Régulièrement, le tribunal médiatique envoie sur la sellette de grandes entreprises "harceleuses" comme France Telecom, EDF-GDF-Suez, la FNAC, Renault, etc., accusées de pousser parfois leurs salariés à de fatales extrémités. En octobre, Le Figaro titrait encore "Vague de suicides alarmante à La Poste". Le dernier marronnier de cette plantation est "les jeunes blouses blanches en milieu hospitalier"". Selon quatre (!) de leurs syndicats, une enquête révélerait chez eux deux tiers d'anxieux, 28 % de dépressifs et 6 % ayant eu des idées suicidaires dans le mois précédant l'enquête. Laquelle précise que l'immense majorité travaille trop et ne se repose pas assez. "Un quart seulement disent ne pas dépasser le plafond légal de 48 heures hebdomadaires. Et un tiers effectue plus de 60 heures !" Pour la présidente d'un ces syndicats, "nous sommes une population à risques, car les conditions de travail sont difficiles. Mais la situation s'est détériorée pour des raisons financières."
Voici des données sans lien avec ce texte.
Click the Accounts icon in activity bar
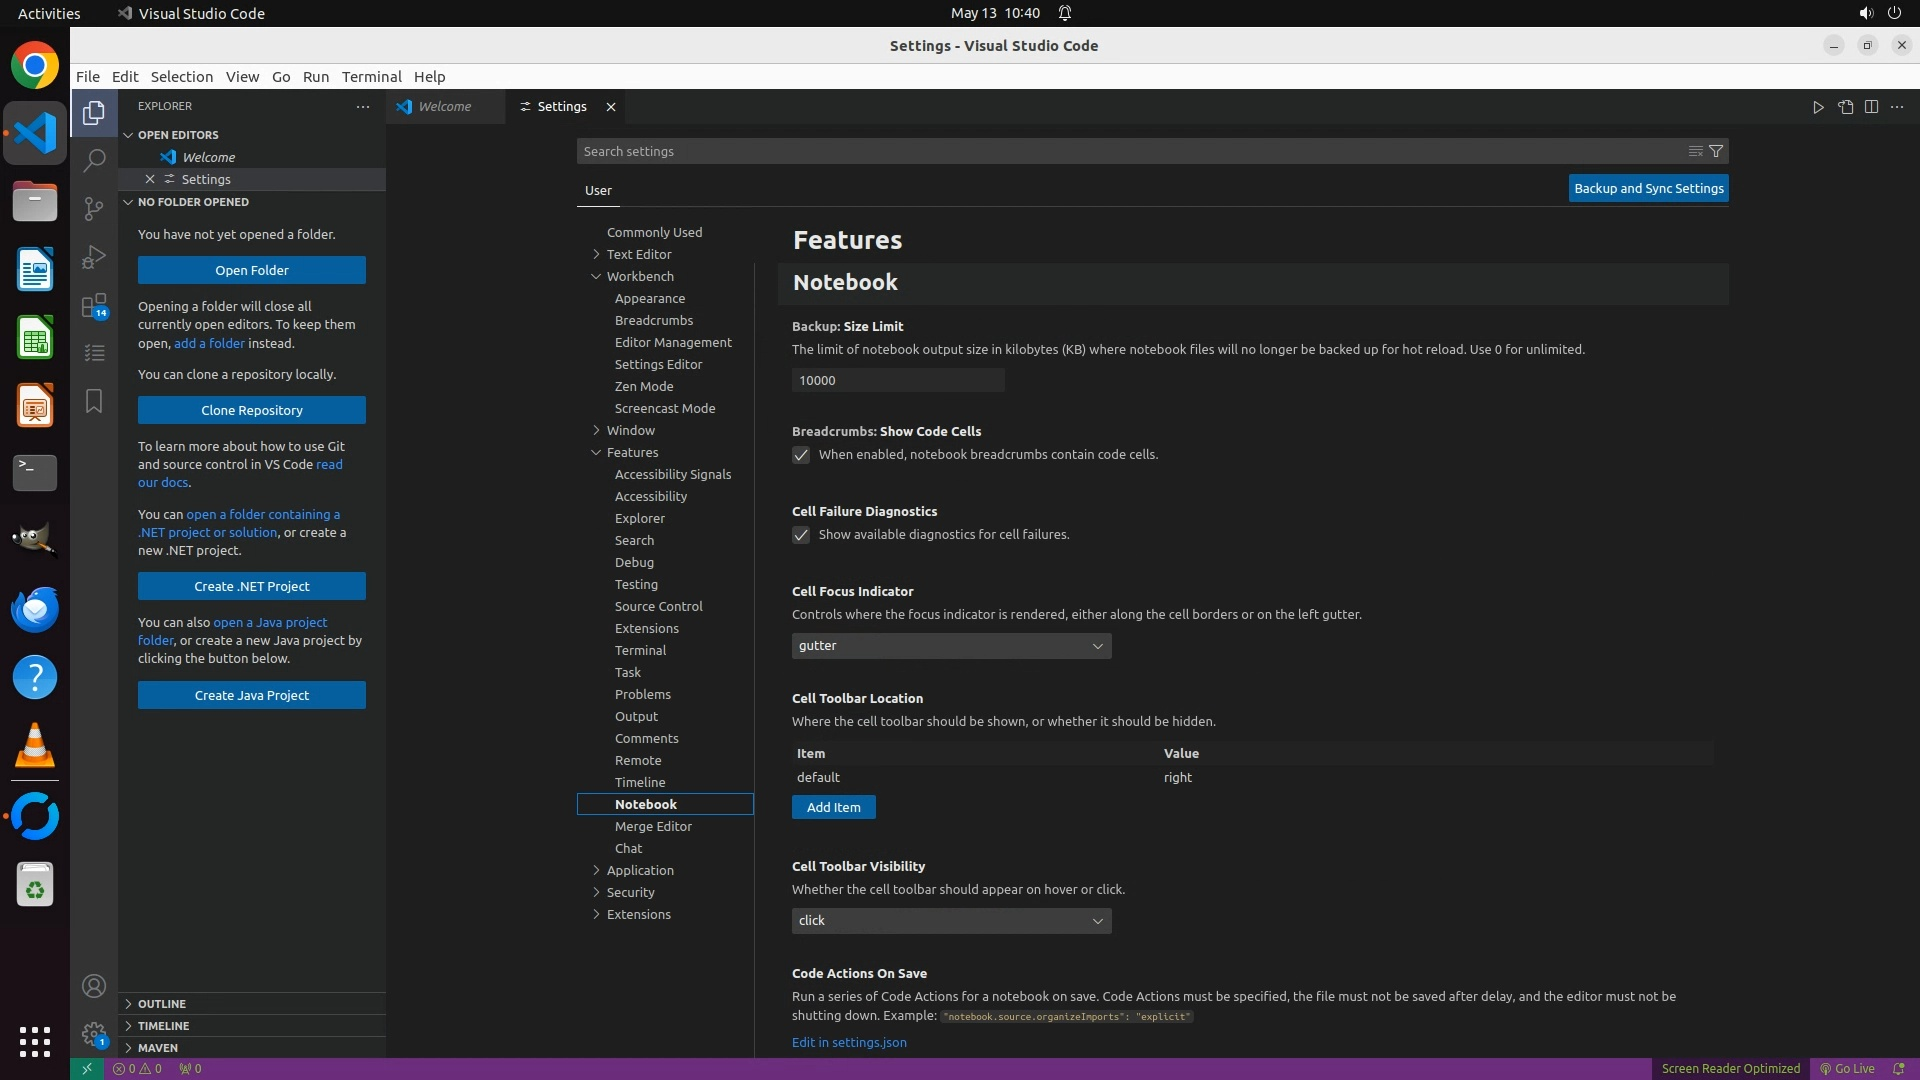The width and height of the screenshot is (1920, 1080). (94, 987)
Classique : qui a jamais vu une administration déclarer qu'elle ne manquait pas de moyens ? S'y ajoutent les demandes rituelles comme "plus de considération" ou des "formations des futurs médecins au management, à une sensibilisation aux risques psycho-sociaux, à l'instauration de temps d'échange dans le service et à la valorisation des activités extra-universitaires pour s'épanouir en dehors de la vie professionnelle" (sic). De même "une visite d'aptitude obligatoire et systématique", sans oublier de "renforcer les contrôles et les sanctions en cas de non-respect du temps de travail".

Malgré ma paternelle affection pour ces jeunes collègues, force est de constater que ces jérémiades de syndicalistes du siècle dernier illustrent à quel point les médecins d'aujourd'hui ont intériorisé l'idée qu'ils ne seront jamais que des salariés. D'accord, c'est le statut officiel des internes. Mais ils sont avant tout des étudiants. Ils n'ont que peu d'années pour apprendre vraiment - par compagnonnage - leur cœur de métier. Si on préfère "poser ses RTT" plutôt que supporter les critiques formatrices d'un chef en faisant des journées de 10 ou 12 heures, voire plus, pendant les quatre ans où on est pleine forme, il vaut mieux intégrer l'École nationale supérieure de Sécurité sociale ou l'Inspection générale des Carrières abandonnées…

Observée sur quelques décennies, la médecine française est passée d'activité de seigneurs à profession de prolétaires adaptés et soumis. C'est la médecine génération Mitterrand. (Alors que l'époque est, partout, à la renaissance des indépendants…) Cette normalisation de la médecine (au sens polonais sous Jaruzelski) est voulue depuis longtemps par tous les pouvoirs. Tandis que l'on remplaçait un concours hypersélectif par un examen classant (même celui qui a 0/20 est "interne" : il choisit seulement la spécialité qui reste…), on a fait disparaître les salles de garde des hôpitaux bâtis depuis trente ans.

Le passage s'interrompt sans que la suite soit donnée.